Given information:
************

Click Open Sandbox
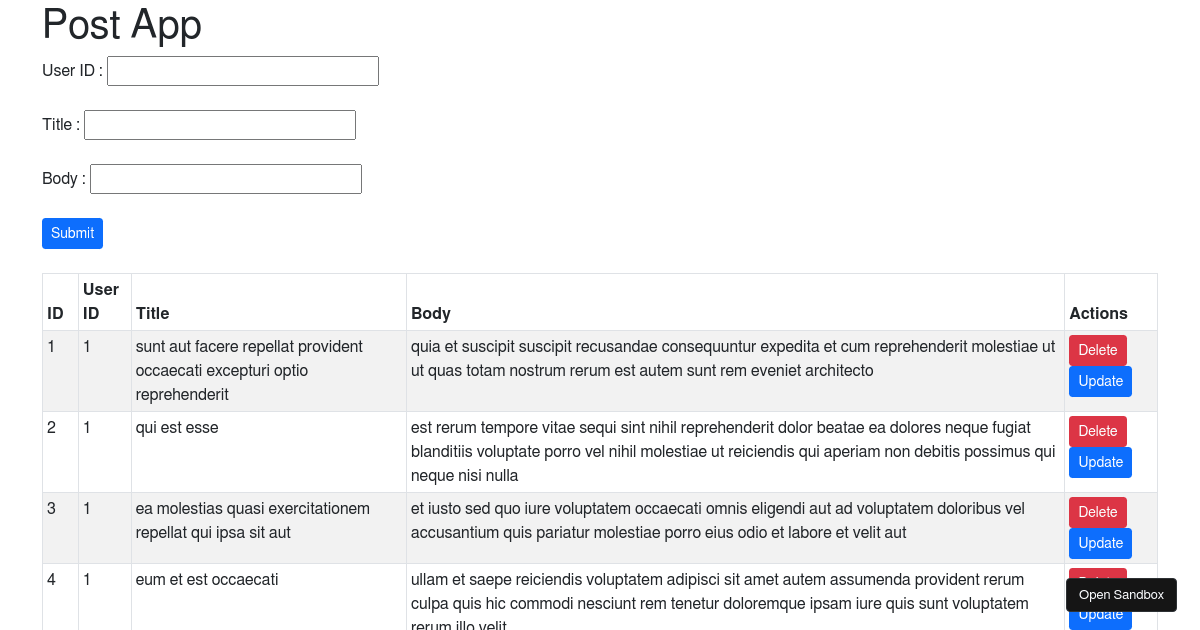 coord(1120,594)
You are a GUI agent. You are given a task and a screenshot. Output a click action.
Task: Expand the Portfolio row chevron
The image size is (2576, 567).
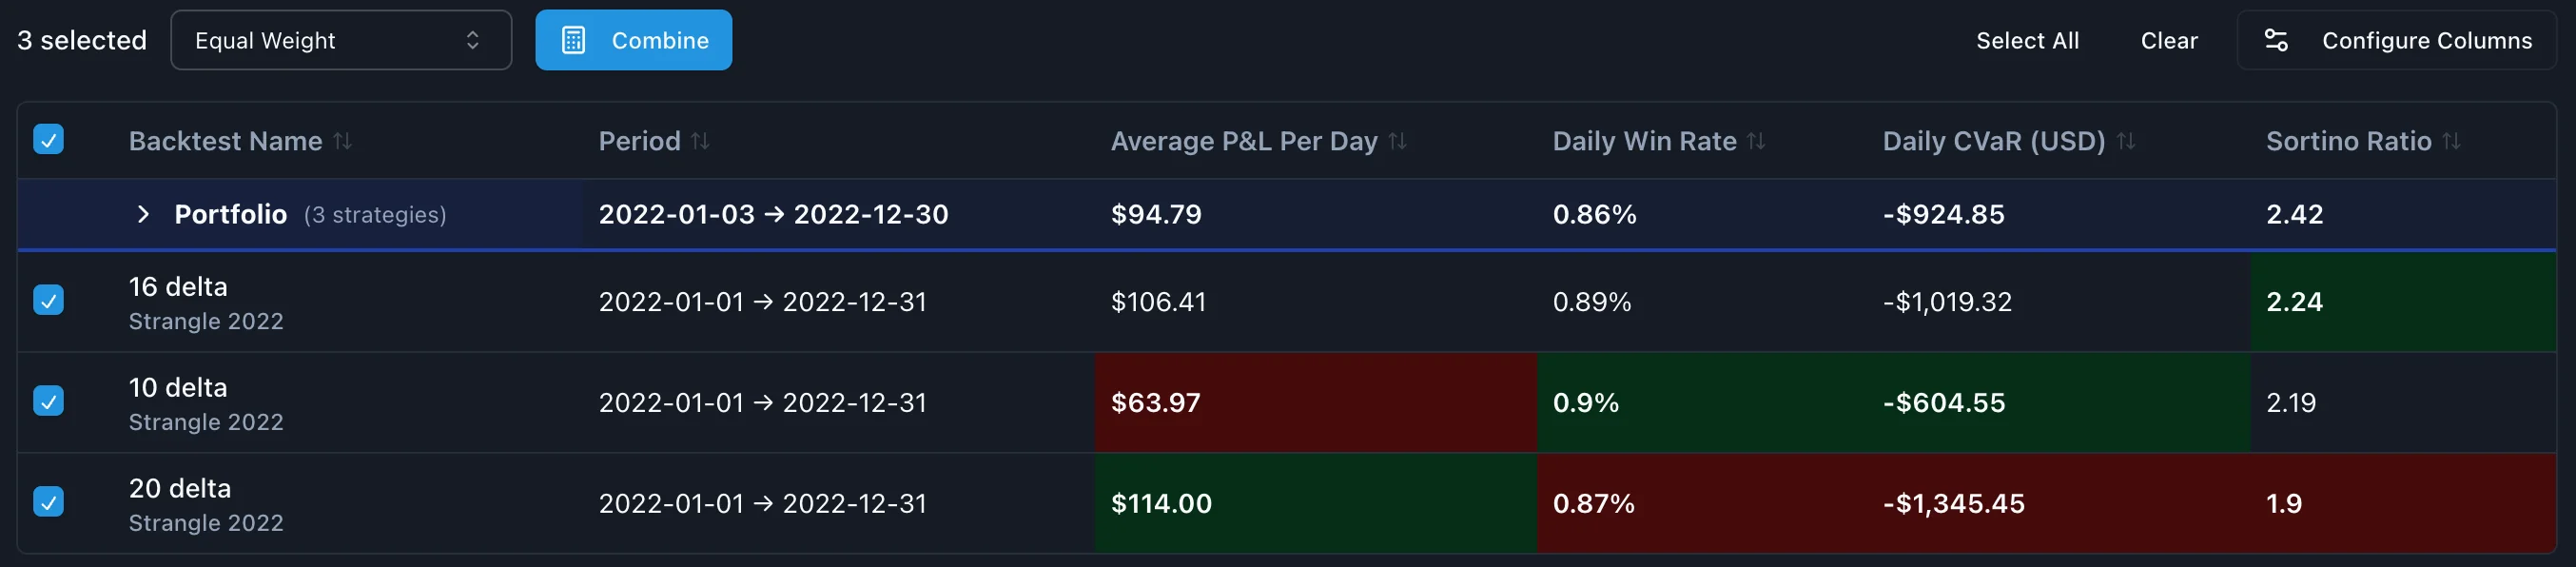[143, 214]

************

Only the lines from the one containing "You are a GUI" through the final line of the data should be given again, exactly and without pictures.

You are a GUI agent. You are given a task and a screenshot. Output a click action.
Task: Expand the Portfolio row chevron
The image size is (2576, 567).
[143, 214]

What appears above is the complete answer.